At September 30, 2017, the balance of nonaccrual loans were comprised of six loans compared to three loans at December 31, 2016. During the nine months ended September 30, 2017, nonaccrual loans increased $200,000 to $806,000 compared to $606,000 at December 31, 2016.
Evaluation of all nonperforming loans includes the updating of appraisals and specific evaluation of such loans to determine estimated cash flows from business and/or collateral. We have assessed each of these loans for collectability and considered, among other things, the relevant borrower’s ability to repay, the value of the underlying collateral, and other market conditions to ensure the allowance for loan losses is adequate to absorb probable losses to be incurred.
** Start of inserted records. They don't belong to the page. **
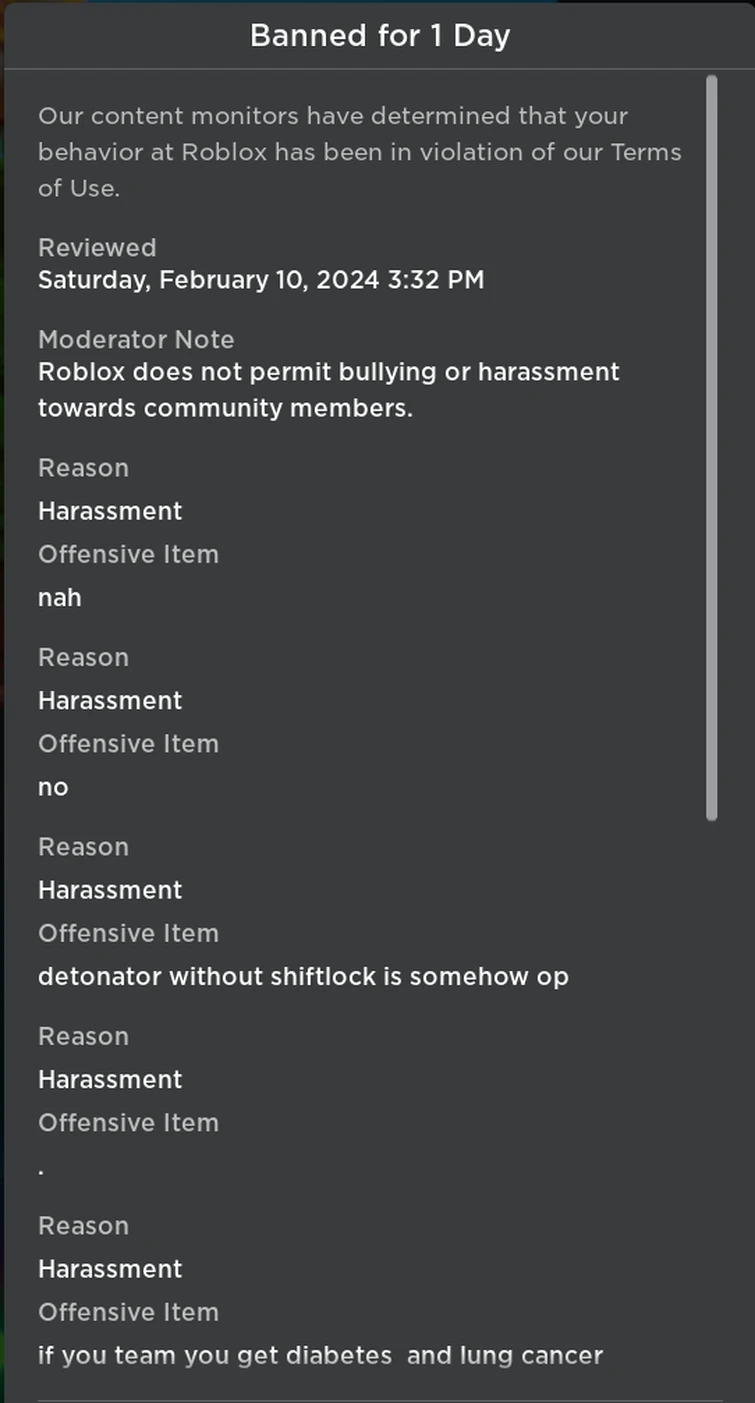Click the vertical scrollbar thumb
This screenshot has width=755, height=1403.
tap(711, 448)
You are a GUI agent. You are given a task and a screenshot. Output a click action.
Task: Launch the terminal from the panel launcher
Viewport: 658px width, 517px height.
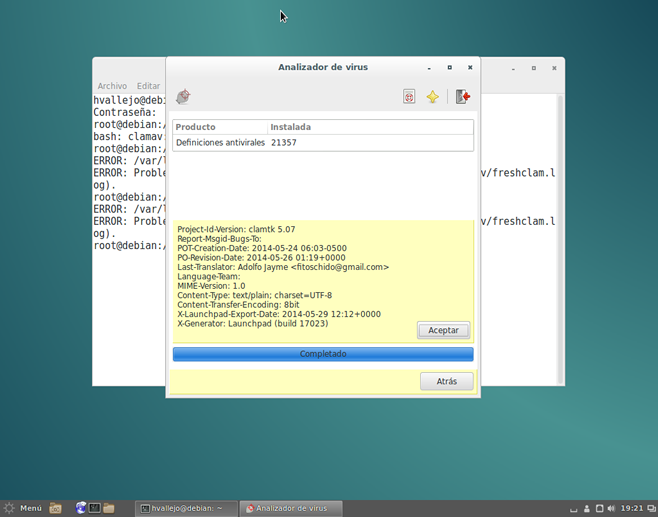point(94,508)
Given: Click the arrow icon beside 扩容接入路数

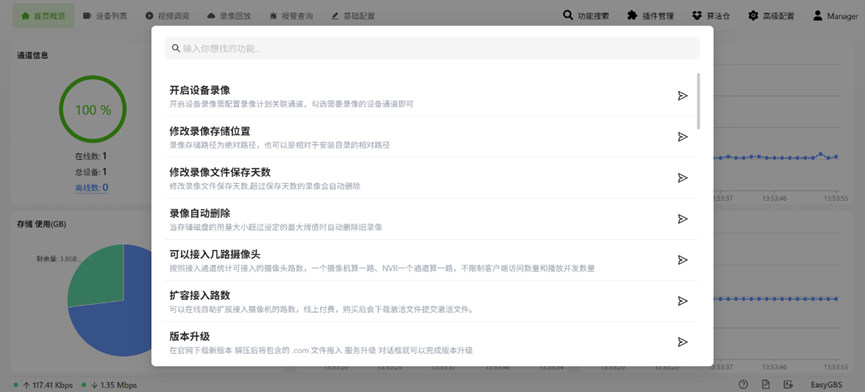Looking at the screenshot, I should click(x=682, y=301).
All of our nonperforming loans at September 30, 2017 are secured by real estate collateral. We have continued to record appropriate charge-offs and the existing underlying collateral coverage for the nonperforming loans currently supports collection of our remaining principal.
For loans not included in nonperforming loans, at September 30, 2017, the level of loans past due 30-89 days was $1,169,000, comprised of three loans, compared to $112,000 at December 31, 2016. We will continue to monitor delinquencies for early identification of new problem loans.
The Corporation maintains an allowance for loan losses at a level considered by management to be adequate to cover the probable losses to be incurred associated with its loan portfolio. The Corporation’s policy with respect to the methodology for the determination of the allowance for loan losses involves a high degree of complexity and requires management to make difficult and subjective judgments.
The adequacy of the allowance for loan losses is based upon management’s evaluation of the known and inherent risks in the portfolio, consideration to the size and composition of the loan portfolio, actual loan loss experience, the level of delinquencies, detailed analysis of individual loans for which full collectability may not be assured, the existence and estimated net realizable value of any underlying collateral and guarantees securing the loans, and current economic and market conditions.
In establishing the allowance for loan losses, the Corporation utilizes a two-tier approach by (1) identifying problem loans and allocating specific loss allowances on such loans and (2) establishing a general loan loss allowance on the remainder of its loan portfolio. The Corporation maintains a loan review system that allows for a periodic review of its loan portfolio and the early identification of potential problem loans. Such a system takes into consideration, among other things, delinquency status, size of loan, type of collateral and financial condition of the borrower.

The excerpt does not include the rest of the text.